Single by Lil' Kim featuring Puff Daddy

from the album Hard Core
- Released: October 17, 1996
- Recorded: 1996
- Studio: Daddy's House Recording Studios (New York City)
- Genre: Dirty rap
- Length: 5:03
- Label: Undeas; Big Beat; Atlantic;
- Songwriters: Kimberly Jones; Sean Combs; Christopher Wallace; Steven Jordan;
- Producers: Steven "Stevie J" Jordan for The Hitmen; Sean "Puffy" Combs;

Lil' Kim singles chronology
| "No One Else (Puff Daddy Remix)" (1995) | "No Time" (1996) | "Crush on You" (1997) |

Puff Daddy singles chronology
| "Dolly My Baby" (1993) | "No Time" (1996) | "Can't Nobody Hold Me Down" (1996) |

Music video
- "No Time" on YouTube

= No Time (Lil' Kim song) =

1996 single by Lil' Kim featuring Puff Daddy

"No Time" is the debut single by American rapper Lil' Kim featuring Puff Daddy. It was released as the lead single for her debut album Hard Core in October 1996. It peaked at number 18 on the Billboard Hot 100, reached the top ten on the Hot R&B/Hip-Hop Songs, and peaked the US Rap Songs for nine weeks—becoming Kim's first number one hit on the chart. Additionally, the song charted at number 45 on the UK Singles Chart. "No Time" was certified Gold by the Recording Industry Association of America (RIAA) and contains a sample of Vicki Anderson's "Message from the Soul Sisters" and Lyn Collins's "Take Me Just As I Am."

==Music video==
The music video, which was helmed by German director Marcus Nispel and filmed in the World Trade Center, features her and Puff riding up and down escalators while rapping. Kim makes reference to Adina Howard's hit single "Freak Like Me" in the song's lyrics when she says: "...your girl ain't a freak like me, or Adina". Kim makes a reference to the video in the 2003 song "(When Kim Say) Can You Hear Me Know " off the album La Bella Mafia, saying "...im the same bitch on the escalator", and also in the 2005 single Whoa when she says: "...told you I'm the same bitch from the escalator".

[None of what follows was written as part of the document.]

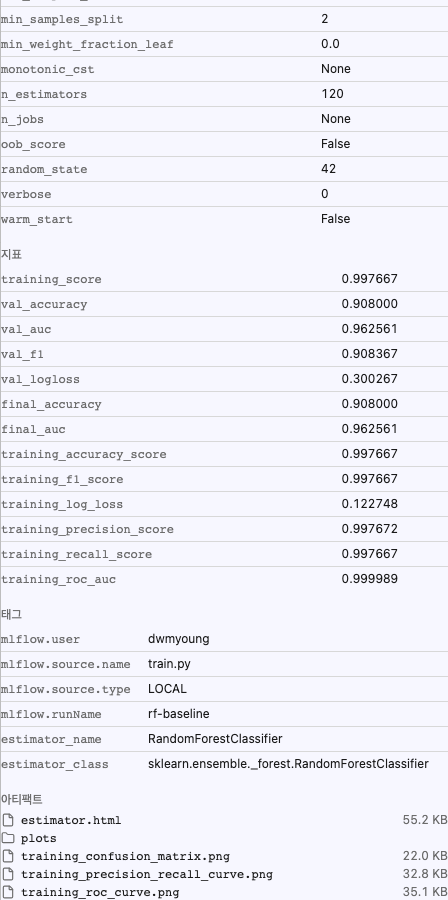
Task: Click the training_confusion_matrix.png file icon
Action: (8, 856)
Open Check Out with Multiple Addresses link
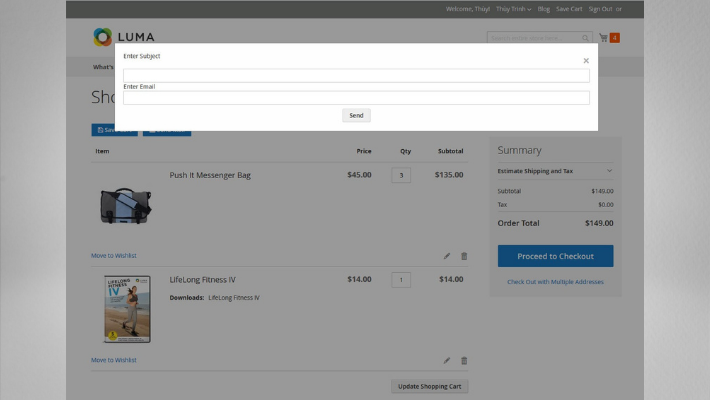The width and height of the screenshot is (710, 400). 555,282
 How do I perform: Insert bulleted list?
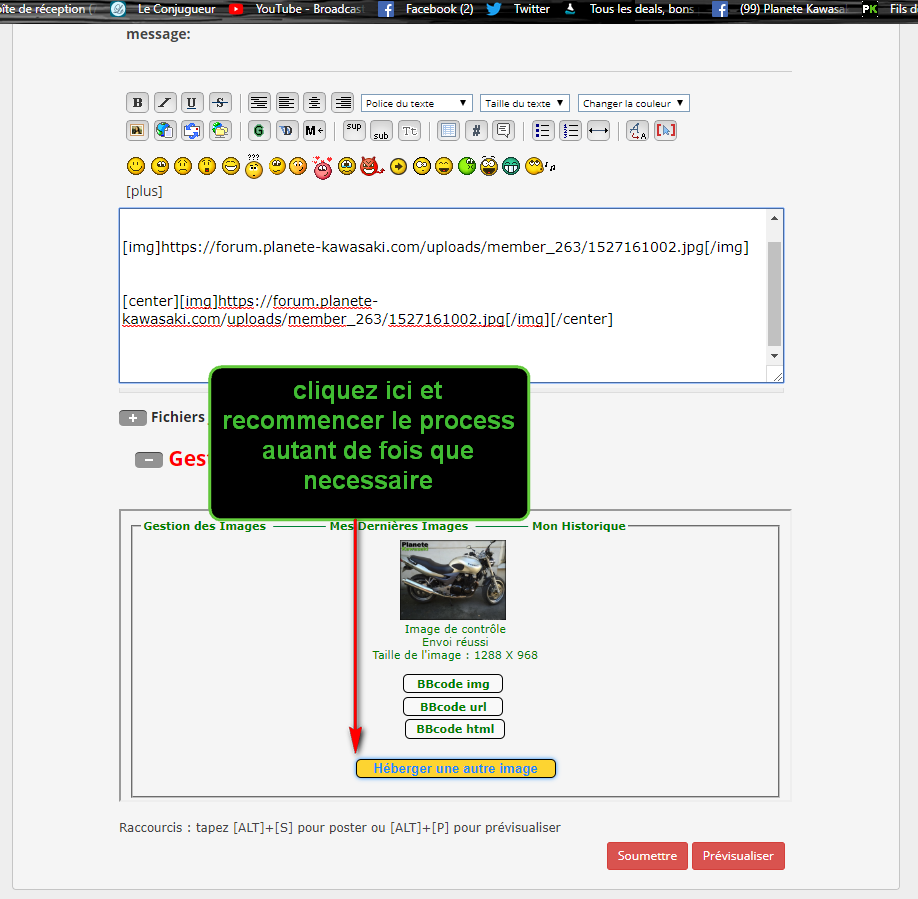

==Formats and track listings==
- UK cassette single
1. "No Time" (Radio Edit) – 3:58
2. "No Time" (The Incident Remix) – 4:39

- UK CD single
3. "No Time" (Radio Edit) – 3:58
4. "No Time" (Radio Mix) – 5:03
5. "No Time" (Album Version) – 5:03
6. "No Time" (Instrumental) – 5:03

- Europe CD single
7. "No Time" (Radio Edit) – 3:58
8. "No Time" (The Incident Remix) – 4:39
9. "No Time" (Incident Remix Instrumental) – 4:38
10. "No Time" (Album Version) – 5:03
11. "No Time" (Instrumental) – 5:03

==Credits and personnel==
- Vocals by Lil' Kim, S. Combs
- Written by K. Jones, S. Combs, J. Brown
- Produced by Sean "Puff Daddy" Combs and Steven "Stevie J" Jordan
- Mastered by Herb Powers

==Charts==
=== Weekly charts ===

| Charts (1996–1997) | Peak position |
|---|---|
| UK Singles (OCC) | 45 |
| UK Dance (OCC) | 7 |
| UK Hip Hop/R&B (OCC) | 11 |
| US Billboard Hot 100 | 18 |
| US Dance Singles Sales (Billboard) | 6 |
| US Hot Rap Songs (Billboard) | 1 |
| US Hot R&B/Hip-Hop Songs (Billboard) | 9 |

===Year-end charts===

| Chart (1996) | Position |
|---|---|
| US Billboard Hot Rap Singles | 29 |

| Chart (1997) | Position |
|---|---|
| US Billboard Hot 100 | 80 |
| US Billboard Hot 100 Singles Sales | 50 |
| US Billboard Hot R&B Singles | 36 |
| US Billboard Hot R&B Singles Sales | 22 |
| US Billboard Hot R&B Airplay | 73 |
| US Billboard Hot Rap Singles | 6 |

==Certifications==

| Region | Certification | Certified units/sales |
| United States (RIAA) | Gold | 500,000^{^} |
^{^} Shipments figures based on certification alone.